■ Instrução de trabalho ■
Por favor, copie sem alterações, do texto sobre Chico e Rubem, o trecho que abre com as palavras que contêm "Chico e Rubem não são os" e fecha com "Calabar – são ótimos.".

Chico e Rubem não são os mesmos. O Chico de quem falo é o Buarque, carioca e compositor, possivelmente o maior nome da MPB nos últimos 50 anos. Sem exagero. O Rubem a quem me refiro é o Fonseca, ás do conto e do romance, foi a referência desses gêneros, no Brasil, por 30 anos. Como eu disse, Chico e Rubem não são mais os mesmos. Perderam o fôlego, não são – hoje – nem sombra do que foram, embora se mantenham entre os melhores em suas áreas. Continuam grandes, mas não são mais os maiores. Antes que eu me esqueça: continuo consumindo o que produzem, exceto, devo admitir, os romances escritos pelo meu xará. Não consegui ler Estorvo. Benjamin deu trabalho, mas terminei – com a sensação de que não deveria ter lido. Leite Derramado é chato de doer. Em contrapartida: os textos para teatro – Ópera do Malandro, Gota D’Água e Calabar – são ótimos.

■ Dados fornecidos ■

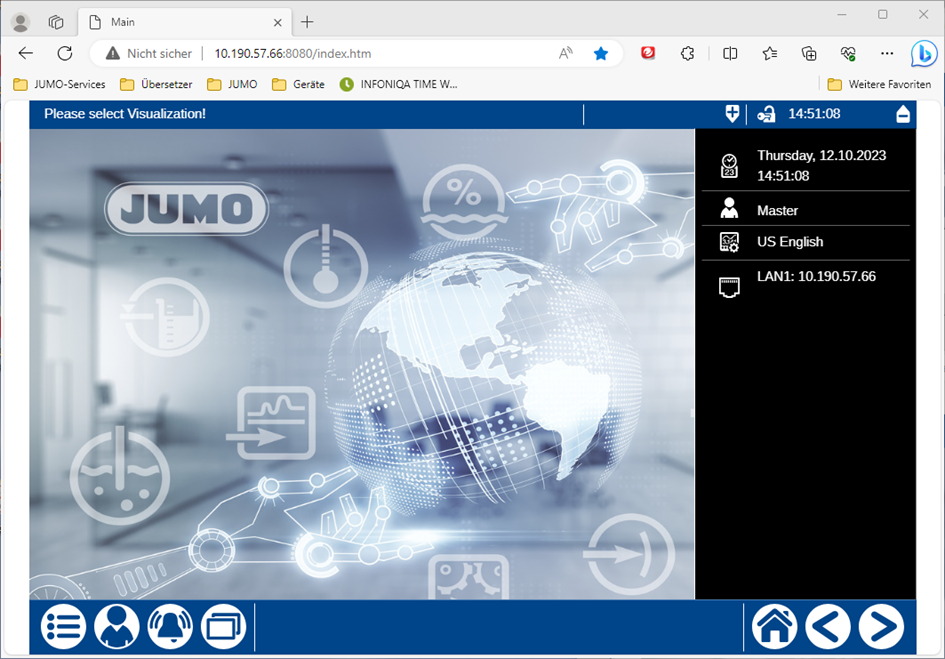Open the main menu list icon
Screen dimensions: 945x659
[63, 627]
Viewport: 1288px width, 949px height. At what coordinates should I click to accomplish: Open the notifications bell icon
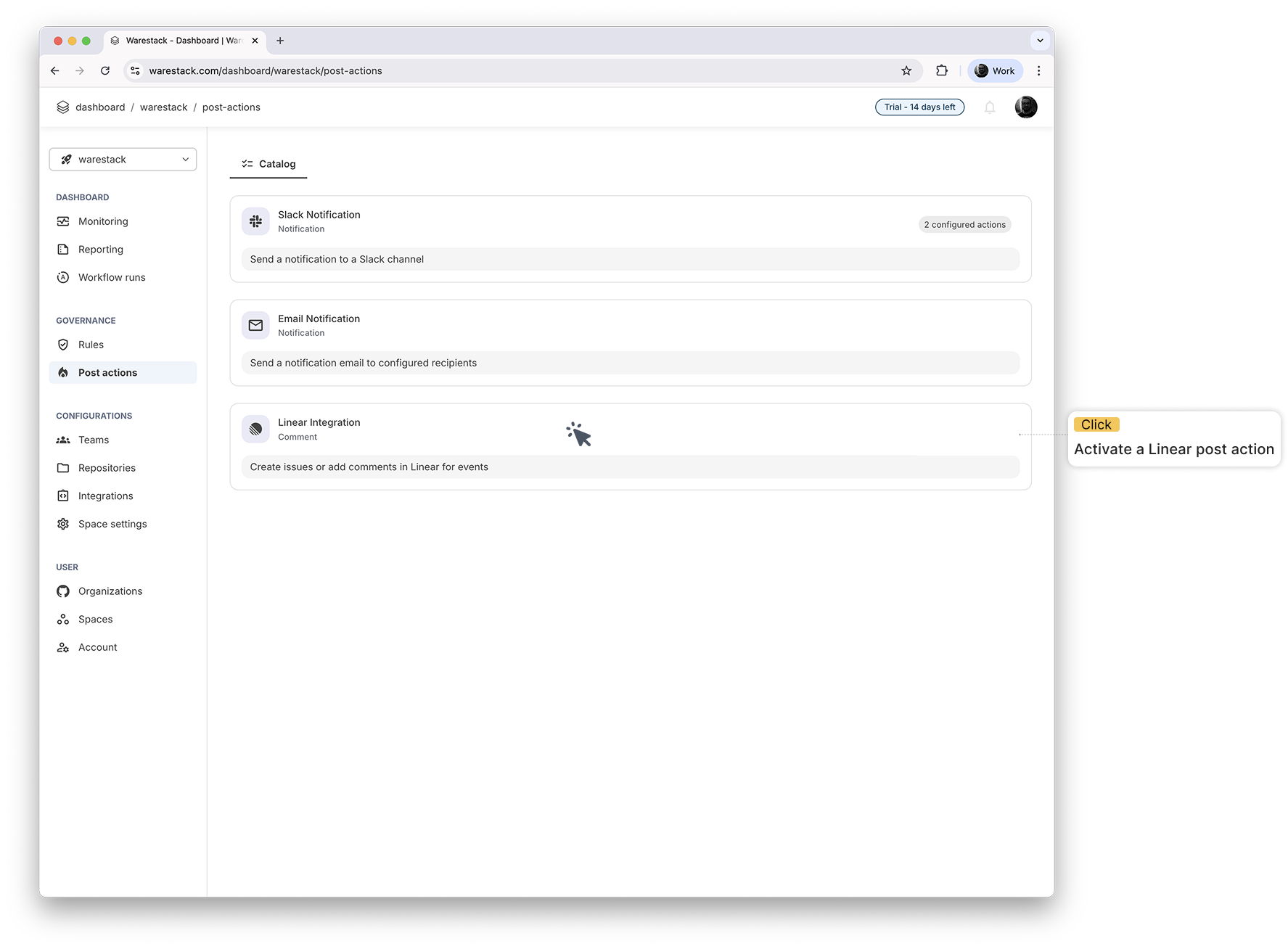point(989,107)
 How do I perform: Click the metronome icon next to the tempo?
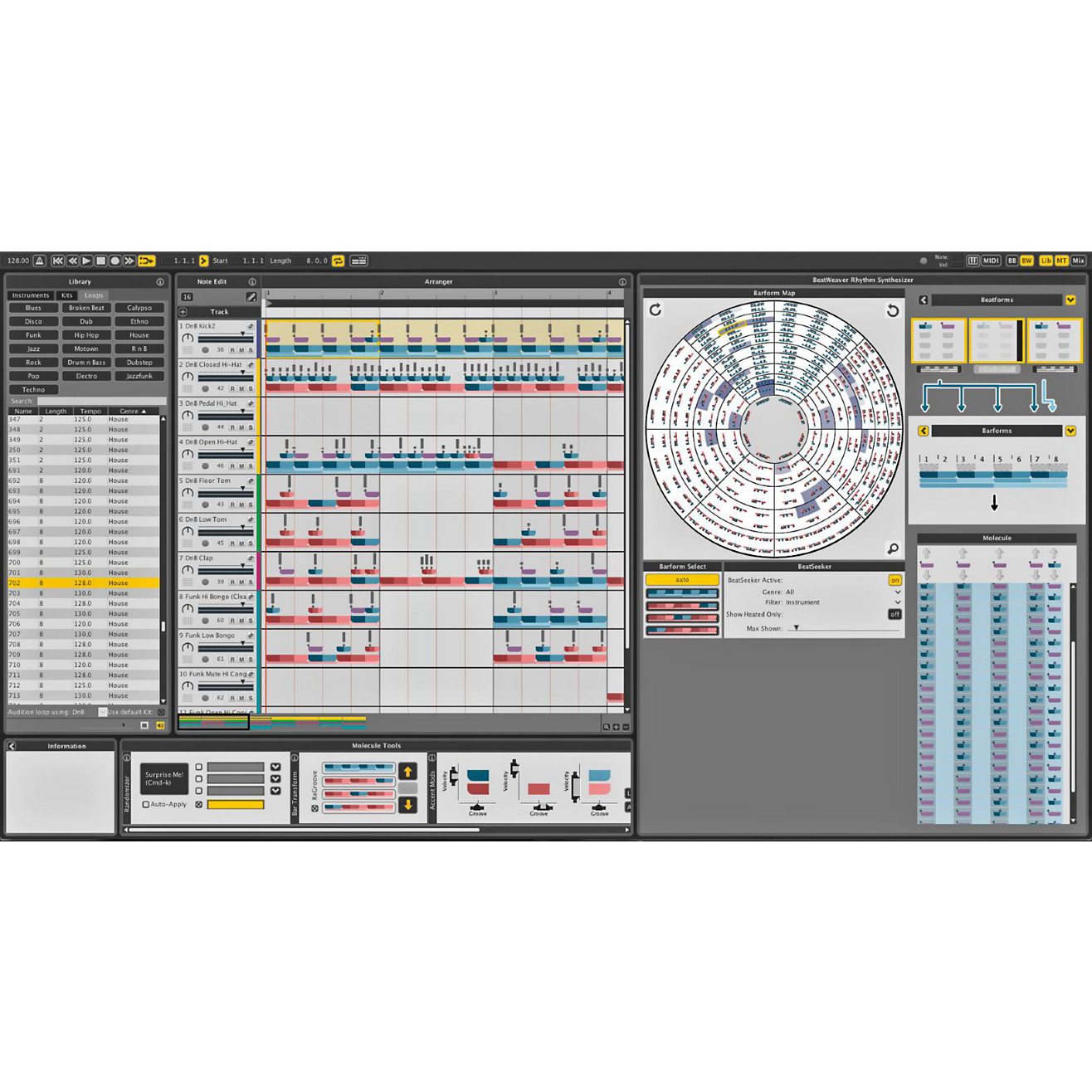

■ Resposta do exercício ■
Chico e Rubem não são os mesmos. O Chico de quem falo é o Buarque, carioca e compositor, possivelmente o maior nome da MPB nos últimos 50 anos. Sem exagero. O Rubem a quem me refiro é o Fonseca, ás do conto e do romance, foi a referência desses gêneros, no Brasil, por 30 anos. Como eu disse, Chico e Rubem não são mais os mesmos. Perderam o fôlego, não são – hoje – nem sombra do que foram, embora se mantenham entre os melhores em suas áreas. Continuam grandes, mas não são mais os maiores. Antes que eu me esqueça: continuo consumindo o que produzem, exceto, devo admitir, os romances escritos pelo meu xará. Não consegui ler Estorvo. Benjamin deu trabalho, mas terminei – com a sensação de que não deveria ter lido. Leite Derramado é chato de doer. Em contrapartida: os textos para teatro – Ópera do Malandro, Gota D’Água e Calabar – são ótimos.